冒険王を真似て竜退治に憧れを持つ者は多いが、その熱も時が過ぎれば沈静化する。
「魔石と言えば、最近魔石がらみの問題が多くてな」
「問題?」
「うむ、時期が時期だけに魔石の集まりが少ないのは知っておろう。更に今回は盗賊の被害が多くてな。その中で大型魔石の被害も多い」
「……魔石なんか回収しても目立つだろうに」
冒険者じゃない者が魔石を売ろうとしたら目立つ。一つや二つならともかく、纏めて売っぱらったら足もつくだろう。
「魔石の慢性的な不足のお陰で、入れ替え作業が滞っててな。主だったところは予備で賄えるが、細かい所までは手が回っていない。今は劣化した魔石を、何とか魔力を注ぐ回数を増やして維持している状況だ。父たちもその対処のため、ここのところ忙しく飛び回っている」
公共の魔石は、そのほとんどが大型魔石を使用している。特にこの国では、街の至るところでそれを見ることが出来る。その膨大な数を取り替えるのにどれだけの魔石が必要なのだろうか。
「なるほど、この屋敷が静かなのはその所為か」
「ん? ここは主に私だけが使用している屋敷だから、静かなのはいつものことだぞ」
「……ここは別邸なのか」
俺は窓の外へと視線を移す。この屋敷から門までもかなりの長さだ。これよりも更に大きい屋敷を思い描こうとしたが、全く浮かばない。既に俺の想像力は限界を迎えてしまったようである。
「そこで、だ! 私が自分の力で魔石を手に入れてきたらどうであろうか!」
「まてまて、話が飛躍しすぎだ! この街の付近で手に入る魔石なら、普通の冒険者に任せておけばいいだろ」
結局、自分が冒険したい為の言い訳じゃないか。このお嬢様の会話は、最終的に全てここに辿り着く気がしてきた。
「この付近などとは言っておらんぞ」
「……とりあえず、その手の話は試験に受かってからにしろ。そろそろ休憩は終わりだ」
「え、もうなのか?」
だいぶ話し込んでしまったが、時間はそれなりに経った。無作法に茶を飲み干して、俺が勉強の再開を告げる。
「……落ちてもいいなら構わないぞ」
「むう。イグニスは意外と意地悪だ」
複雑な表情で、リーゼロッテは片付けるためのメイドを呼んだ。
それから毎日、同じような修練の繰り返しだった。
昼前までの実技。昼食後からは魔物に関する勉強。
冒険に関して真面目なリーゼロッテは、俺の言う事をしっかりと聞いてくれる。
性格的にはあまり納得出来ていないようだが、フェイントや側面、後方からの攻撃の優位性をちゃんと説くと、徐々にそれを交えて行動するようになっていった。

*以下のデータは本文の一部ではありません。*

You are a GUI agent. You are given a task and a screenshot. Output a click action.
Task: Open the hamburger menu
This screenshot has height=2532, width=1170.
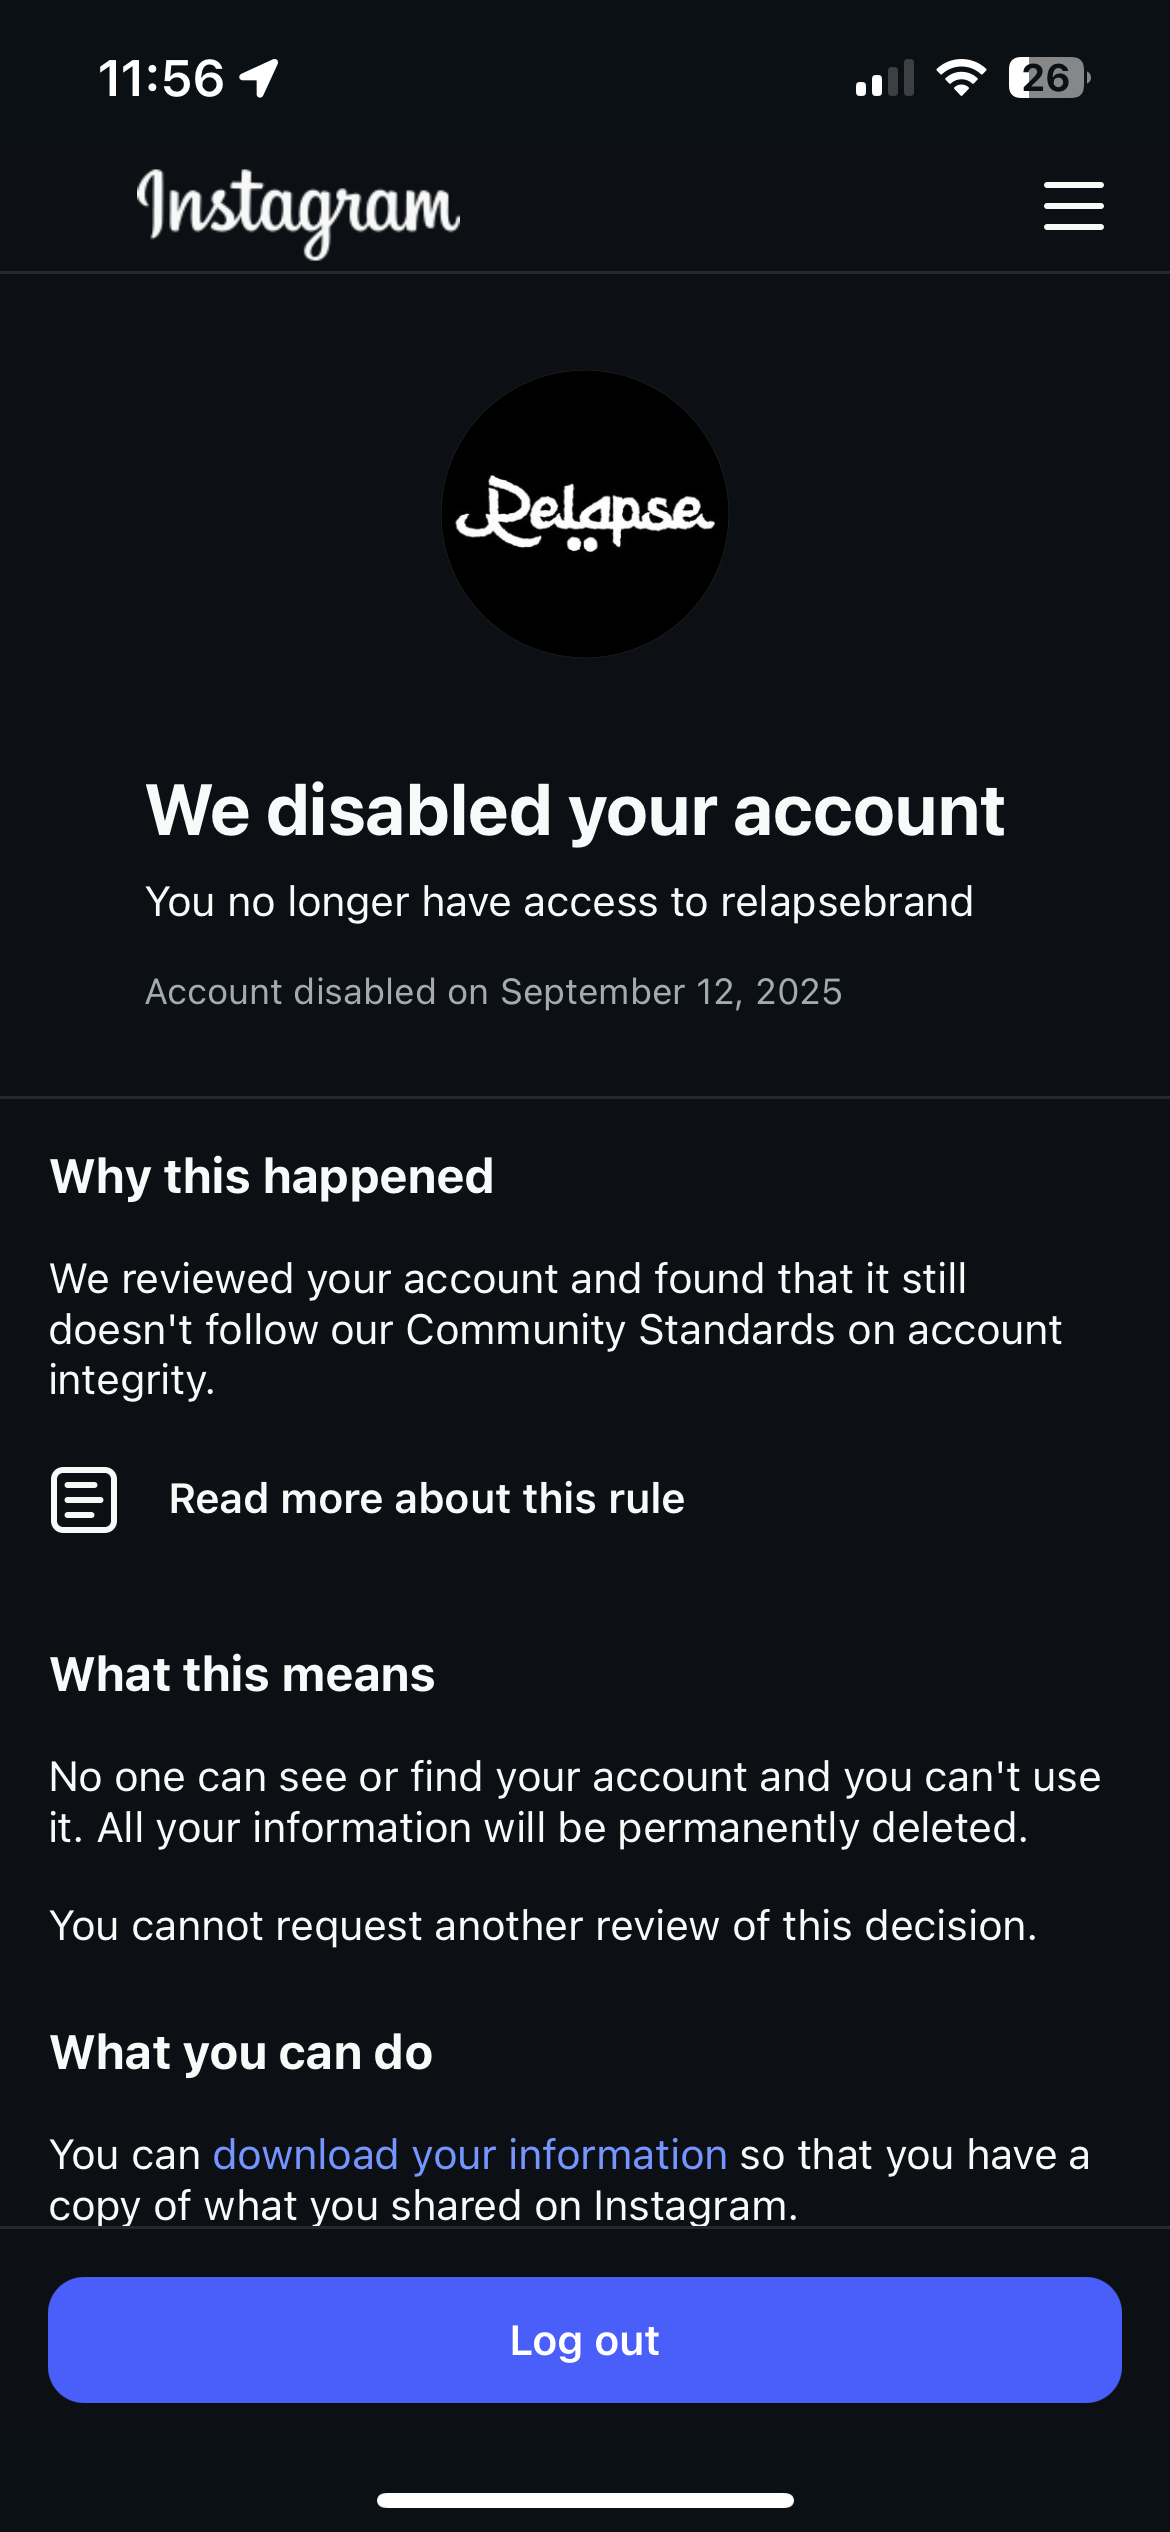pos(1073,206)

やはり魔法剣士シャロワの血を引いているだけあるのか、基本的な能力はかなり高く、飲み込みも早い。
知識に関しては本人談でしかないので、進捗状況はよくわからない。真面目に取り組んではいるので、それなりの手応えはあるのだろう。それもこれも試験の時に明らかになる筈だ。
そうしてやって来た、教師についてから七日目の昼。
俺は茫然自失の態で立っていた。
「……まさかこんな事になるとは」
「ふふふ、実力を出せばこの程度の事など造作も無い!」
リーゼロッテの自信に溢れる声で我に返ると、俺はため息をつく。
予定では、試験と称して俺は教師役を辞退する筈だった。
その結果は――五十問中、四十九問の正解。問いの中には比較的意地の悪いものも混ぜていたのだが、それも効果はあまりなかったようだ。条件を十割正解にすればよかったのだろうか……いや、さすがにそれだと話に乗ってくれなかった公算が高いし、不公平だろう。
しかし、現実にクリアされてしまったのだからどうしようもない。一度口にしたことを適当な理由付けで曲げるのは、俺自身好ましくない。
仕方がない……腹を括るとしよう。